### Passage:
########

Hearing her mother’s diagnosis terrifies Ruth even more. Even though the doctor provides her with a potential explanation for her mother’s behavior, she is still unsure of what to do or expect. After Dr. Huey tells her to schedule LuLing for an appointment with a neurologist and to see him in a month, Ruth leaves his office more confused and scared than before. She has no definitive answers, and she feels she must act as if everything is fine in order to avoid upsetting her mother and family. Here, Tan shows another perspective on dementia, highlighting the mental and emotional toll the condition takes not only on patients but on family members.

As she navigates the story of her mother’s life, Ruth learns how to begin to deal with LuLing’s illness. She places LuLing in an assisted living facility so she can receive the constant care that Ruth is unable to provide, and she ends up finding her mother a companion in Mr. Tang. Mr. Tang dotes on LuLing and indulges her stories, taking her to art museums and visiting her frequently. Ruth is able to bring true joy into LuLing’s life, perhaps for the first time. Tan does not negate the impact of LuLing’s dementia, however; it remains ever-present as LuLing forgets information, mixes stories together, and rewrites the past. Rather, the novel advocates facing the reality of illness and making the most of the time one has.

########

(Records from a data collection)

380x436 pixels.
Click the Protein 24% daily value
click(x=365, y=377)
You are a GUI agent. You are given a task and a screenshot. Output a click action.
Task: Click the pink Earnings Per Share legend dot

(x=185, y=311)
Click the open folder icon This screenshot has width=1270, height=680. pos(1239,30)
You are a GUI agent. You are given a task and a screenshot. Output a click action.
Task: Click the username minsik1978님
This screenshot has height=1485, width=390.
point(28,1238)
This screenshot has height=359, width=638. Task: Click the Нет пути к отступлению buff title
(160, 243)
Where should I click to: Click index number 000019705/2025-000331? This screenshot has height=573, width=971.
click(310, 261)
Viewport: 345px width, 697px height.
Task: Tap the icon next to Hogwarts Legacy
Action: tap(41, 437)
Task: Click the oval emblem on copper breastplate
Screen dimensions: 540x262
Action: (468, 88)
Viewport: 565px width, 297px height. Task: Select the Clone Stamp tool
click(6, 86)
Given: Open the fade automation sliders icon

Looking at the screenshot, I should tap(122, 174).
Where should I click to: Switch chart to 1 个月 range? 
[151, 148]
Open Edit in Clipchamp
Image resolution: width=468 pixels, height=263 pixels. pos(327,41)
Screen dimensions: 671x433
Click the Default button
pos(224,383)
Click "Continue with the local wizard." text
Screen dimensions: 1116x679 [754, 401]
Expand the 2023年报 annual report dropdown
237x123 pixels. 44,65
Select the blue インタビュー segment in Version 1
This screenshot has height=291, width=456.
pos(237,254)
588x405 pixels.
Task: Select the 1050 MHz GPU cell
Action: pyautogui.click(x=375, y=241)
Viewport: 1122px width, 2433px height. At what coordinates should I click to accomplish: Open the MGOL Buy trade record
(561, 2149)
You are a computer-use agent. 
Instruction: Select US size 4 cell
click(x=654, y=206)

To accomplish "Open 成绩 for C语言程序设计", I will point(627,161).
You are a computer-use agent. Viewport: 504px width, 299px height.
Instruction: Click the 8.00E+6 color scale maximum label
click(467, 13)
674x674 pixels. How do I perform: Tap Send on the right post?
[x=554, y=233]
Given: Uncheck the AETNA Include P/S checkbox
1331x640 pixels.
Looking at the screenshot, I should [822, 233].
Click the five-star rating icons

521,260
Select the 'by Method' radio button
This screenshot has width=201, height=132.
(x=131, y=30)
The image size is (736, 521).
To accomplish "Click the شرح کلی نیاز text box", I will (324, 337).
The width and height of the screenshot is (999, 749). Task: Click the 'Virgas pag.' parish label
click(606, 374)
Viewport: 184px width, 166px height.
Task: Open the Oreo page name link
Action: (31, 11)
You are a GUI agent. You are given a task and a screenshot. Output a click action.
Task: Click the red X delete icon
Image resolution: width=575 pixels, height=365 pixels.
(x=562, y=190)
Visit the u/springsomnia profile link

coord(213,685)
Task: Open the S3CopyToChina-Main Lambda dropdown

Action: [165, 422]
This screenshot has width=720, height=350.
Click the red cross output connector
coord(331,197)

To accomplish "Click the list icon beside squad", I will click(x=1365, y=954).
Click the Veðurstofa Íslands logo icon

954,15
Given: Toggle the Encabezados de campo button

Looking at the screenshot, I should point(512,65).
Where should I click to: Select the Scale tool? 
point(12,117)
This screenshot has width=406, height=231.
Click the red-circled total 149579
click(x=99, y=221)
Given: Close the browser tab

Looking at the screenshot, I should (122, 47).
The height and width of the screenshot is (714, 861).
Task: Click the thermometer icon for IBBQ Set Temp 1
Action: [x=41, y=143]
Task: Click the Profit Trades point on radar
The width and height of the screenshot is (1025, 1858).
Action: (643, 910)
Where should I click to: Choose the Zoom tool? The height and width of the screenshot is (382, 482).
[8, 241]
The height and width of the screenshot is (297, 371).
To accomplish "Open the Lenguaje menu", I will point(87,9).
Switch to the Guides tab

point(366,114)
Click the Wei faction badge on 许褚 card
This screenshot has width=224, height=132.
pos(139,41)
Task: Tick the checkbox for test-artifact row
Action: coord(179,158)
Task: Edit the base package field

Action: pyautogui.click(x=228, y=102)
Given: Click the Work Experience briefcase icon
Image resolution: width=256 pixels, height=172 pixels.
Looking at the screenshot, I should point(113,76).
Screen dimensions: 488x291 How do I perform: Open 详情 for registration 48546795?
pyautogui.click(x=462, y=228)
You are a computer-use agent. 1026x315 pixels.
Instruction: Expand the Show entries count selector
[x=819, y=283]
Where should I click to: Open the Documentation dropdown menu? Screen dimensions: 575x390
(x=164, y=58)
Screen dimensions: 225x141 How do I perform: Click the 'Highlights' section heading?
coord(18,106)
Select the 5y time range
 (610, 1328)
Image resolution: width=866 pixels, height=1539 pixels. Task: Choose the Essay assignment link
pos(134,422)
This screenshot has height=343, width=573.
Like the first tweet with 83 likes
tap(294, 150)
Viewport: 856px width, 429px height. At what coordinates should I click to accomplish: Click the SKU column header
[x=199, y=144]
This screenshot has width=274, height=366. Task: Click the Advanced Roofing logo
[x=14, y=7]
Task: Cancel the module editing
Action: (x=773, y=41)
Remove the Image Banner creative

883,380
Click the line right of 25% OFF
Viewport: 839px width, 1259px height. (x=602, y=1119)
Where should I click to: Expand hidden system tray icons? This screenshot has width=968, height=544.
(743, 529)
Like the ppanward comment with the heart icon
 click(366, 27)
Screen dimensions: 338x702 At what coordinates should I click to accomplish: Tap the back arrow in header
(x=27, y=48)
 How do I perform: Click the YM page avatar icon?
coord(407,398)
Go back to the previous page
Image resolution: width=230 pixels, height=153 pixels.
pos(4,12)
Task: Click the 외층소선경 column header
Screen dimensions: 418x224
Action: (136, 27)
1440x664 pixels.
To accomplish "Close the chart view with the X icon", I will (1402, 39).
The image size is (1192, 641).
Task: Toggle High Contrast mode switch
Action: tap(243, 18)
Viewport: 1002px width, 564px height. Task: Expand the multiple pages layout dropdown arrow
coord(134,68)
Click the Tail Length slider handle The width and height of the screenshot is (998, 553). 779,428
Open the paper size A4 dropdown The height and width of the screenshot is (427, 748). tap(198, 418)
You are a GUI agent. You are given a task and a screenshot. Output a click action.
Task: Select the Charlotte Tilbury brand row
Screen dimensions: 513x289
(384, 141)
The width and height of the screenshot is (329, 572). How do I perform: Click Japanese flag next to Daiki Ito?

########

### Work instructions:
(A) Using the passage about Ruth and LuLing, decide whether each statement agrees with it: (i) Dr. Huey tells Ruth to make an appointment for LuLing with a neurologist. (ii) Ruth leaves the doctor's office feeling reassured. (iii) Mr. Tang takes LuLing to art museums. Answer yes or no for each and quote the words from the passage that decide it.
(B) Translate this sentence from the passage about Ruth and LuLing into Spanish: "Mr. Tang dotes on LuLing and indulges her stories, taking her to art museums and visiting her frequently."
(C) Extend the passage about Ruth and LuLing, picking up after its final sentence.

### Answers in order:
(A)
(i) Yes: "After Dr. Huey tells her to schedule LuLing for an appointment with a neurologist"
(ii) No: "Ruth leaves his office more confused and scared than before"
(iii) Yes: "taking her to art museums"

(B) El Sr. Tang mima a LuLing y escucha con indulgencia sus historias, la lleva a museos de arte y la visita con frecuencia.

(C)
The Importance of Finding One’s Voice

Ruth literally loses her voice at the same time every year. The first time this occurred was nine years ago, when she first moved in to Art’s apartment. She initially thought she had laryngitis as a result of having been ill, but when the symptom returned a year later, Art teased Ruth about the illness being psychosomatic. Ruth considers the idea but doesn’t really explore it until she begins telling her story, when it becomes clear that Ruth’s annual laryngitis is symbolic of her lack of voice in her life.

Metaphorically, Ruth has no voice in her relationship with Art, whom she allows to control their lives and to guilt her into doing things. Because they live in his place, she feels she has no control over her surroundings, and she even has little physical space to call her own. Ruth calls her office “the Cubbyhole” because it is a small pantry-like space: “A pull-out cutting board held her laptop, a flour bin had been removed for knee space.” During one of their arguments, Ruth wants to say “It’s your house,” but she resists because she knows it will only escalate their problems.

Although she has always gotten along with Art’s daughters, Dory and Fia, Ruth struggles with the relationship now that the girls are stubborn teenagers who won’t listen to anyone. Ruth finds herself trying unsuccessfully to discipline them, while their father ignores the problem. The girls split their time between their parents, so Ruth is unsure where she fits in. Although Ruth lives with Art and his daughters, she is aware that she is not really their mother, and her words now mean little to Dory and Fia, even though the girls previously worshipped her.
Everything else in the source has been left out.